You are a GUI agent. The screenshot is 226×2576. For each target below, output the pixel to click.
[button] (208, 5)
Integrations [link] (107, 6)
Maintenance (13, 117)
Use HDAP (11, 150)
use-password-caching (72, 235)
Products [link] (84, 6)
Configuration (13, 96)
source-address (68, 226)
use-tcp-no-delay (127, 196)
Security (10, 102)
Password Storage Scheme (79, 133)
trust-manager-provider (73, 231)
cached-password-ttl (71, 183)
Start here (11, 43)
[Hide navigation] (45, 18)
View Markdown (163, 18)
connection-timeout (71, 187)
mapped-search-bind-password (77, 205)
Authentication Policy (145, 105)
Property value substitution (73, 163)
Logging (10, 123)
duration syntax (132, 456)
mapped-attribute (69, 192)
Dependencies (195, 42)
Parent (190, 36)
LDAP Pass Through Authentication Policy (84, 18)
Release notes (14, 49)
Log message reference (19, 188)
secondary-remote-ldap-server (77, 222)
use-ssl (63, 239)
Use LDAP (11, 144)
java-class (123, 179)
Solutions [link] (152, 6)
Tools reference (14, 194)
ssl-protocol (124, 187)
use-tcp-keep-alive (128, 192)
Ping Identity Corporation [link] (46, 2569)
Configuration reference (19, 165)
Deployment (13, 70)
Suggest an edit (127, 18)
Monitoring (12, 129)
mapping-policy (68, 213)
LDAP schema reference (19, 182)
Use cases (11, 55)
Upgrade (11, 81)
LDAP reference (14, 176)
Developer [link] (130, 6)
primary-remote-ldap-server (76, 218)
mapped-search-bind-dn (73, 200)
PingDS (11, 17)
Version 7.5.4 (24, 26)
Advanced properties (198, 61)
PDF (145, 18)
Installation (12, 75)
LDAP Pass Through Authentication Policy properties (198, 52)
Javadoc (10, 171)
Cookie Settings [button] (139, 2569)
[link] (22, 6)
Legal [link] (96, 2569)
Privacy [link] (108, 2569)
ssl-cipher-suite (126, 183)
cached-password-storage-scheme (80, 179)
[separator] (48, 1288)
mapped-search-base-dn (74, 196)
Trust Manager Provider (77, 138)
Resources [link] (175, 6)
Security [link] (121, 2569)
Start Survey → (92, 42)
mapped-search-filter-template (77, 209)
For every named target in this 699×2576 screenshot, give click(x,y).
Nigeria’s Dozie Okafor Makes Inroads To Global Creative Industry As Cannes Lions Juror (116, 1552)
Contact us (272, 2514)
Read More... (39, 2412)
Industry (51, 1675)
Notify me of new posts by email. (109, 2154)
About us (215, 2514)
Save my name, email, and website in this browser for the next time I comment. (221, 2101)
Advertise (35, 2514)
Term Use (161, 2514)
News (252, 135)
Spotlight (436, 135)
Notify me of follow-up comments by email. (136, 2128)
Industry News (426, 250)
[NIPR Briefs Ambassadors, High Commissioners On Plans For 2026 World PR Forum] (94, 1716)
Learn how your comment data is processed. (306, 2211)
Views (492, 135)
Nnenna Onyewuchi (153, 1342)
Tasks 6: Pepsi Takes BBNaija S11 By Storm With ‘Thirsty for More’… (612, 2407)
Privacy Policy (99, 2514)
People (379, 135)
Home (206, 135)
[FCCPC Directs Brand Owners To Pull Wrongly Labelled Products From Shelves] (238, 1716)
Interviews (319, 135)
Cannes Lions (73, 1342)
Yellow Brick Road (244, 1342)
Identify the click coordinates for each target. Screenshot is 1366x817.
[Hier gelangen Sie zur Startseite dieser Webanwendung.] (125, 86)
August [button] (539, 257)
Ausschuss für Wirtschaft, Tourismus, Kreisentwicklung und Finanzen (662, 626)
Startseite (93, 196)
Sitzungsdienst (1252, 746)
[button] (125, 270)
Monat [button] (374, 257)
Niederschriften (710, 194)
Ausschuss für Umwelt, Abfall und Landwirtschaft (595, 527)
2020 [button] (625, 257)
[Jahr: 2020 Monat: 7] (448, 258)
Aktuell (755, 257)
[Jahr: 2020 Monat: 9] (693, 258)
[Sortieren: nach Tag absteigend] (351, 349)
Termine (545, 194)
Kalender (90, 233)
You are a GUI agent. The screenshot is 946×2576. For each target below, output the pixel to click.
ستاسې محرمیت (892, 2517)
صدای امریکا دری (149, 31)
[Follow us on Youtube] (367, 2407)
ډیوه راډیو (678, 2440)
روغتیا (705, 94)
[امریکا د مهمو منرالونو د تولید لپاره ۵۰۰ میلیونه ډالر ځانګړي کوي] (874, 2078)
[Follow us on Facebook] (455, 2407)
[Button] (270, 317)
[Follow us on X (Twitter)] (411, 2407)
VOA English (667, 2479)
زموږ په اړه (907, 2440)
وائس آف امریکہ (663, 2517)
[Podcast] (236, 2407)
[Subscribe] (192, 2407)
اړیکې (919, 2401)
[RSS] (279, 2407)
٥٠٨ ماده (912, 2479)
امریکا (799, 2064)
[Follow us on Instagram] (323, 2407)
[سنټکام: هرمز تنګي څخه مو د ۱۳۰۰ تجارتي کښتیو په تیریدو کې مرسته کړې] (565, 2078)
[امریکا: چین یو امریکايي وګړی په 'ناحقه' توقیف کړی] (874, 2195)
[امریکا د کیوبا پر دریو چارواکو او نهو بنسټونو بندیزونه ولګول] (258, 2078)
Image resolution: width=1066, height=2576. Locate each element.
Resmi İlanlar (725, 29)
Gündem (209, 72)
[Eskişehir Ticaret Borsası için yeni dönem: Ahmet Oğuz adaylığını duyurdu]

(What is required)
Across all the records above, find each line with "Configuration" in it and copy it.

(Worked solution)
Configuration (13, 96)
Configuration reference (19, 165)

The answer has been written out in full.